BEGIN Data in this exercise

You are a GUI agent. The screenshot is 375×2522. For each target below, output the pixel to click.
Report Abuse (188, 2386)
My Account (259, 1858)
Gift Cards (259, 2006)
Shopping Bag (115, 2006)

END Data in this exercise

What you have to do | Line by line, retype all the entries exactly as they are shown.

Answer to the exercise |
You are a GUI agent. The screenshot is 375×2522. For each target below, output the pixel to click.
Report Abuse (188, 2386)
My Account (259, 1858)
Gift Cards (259, 2006)
Shopping Bag (115, 2006)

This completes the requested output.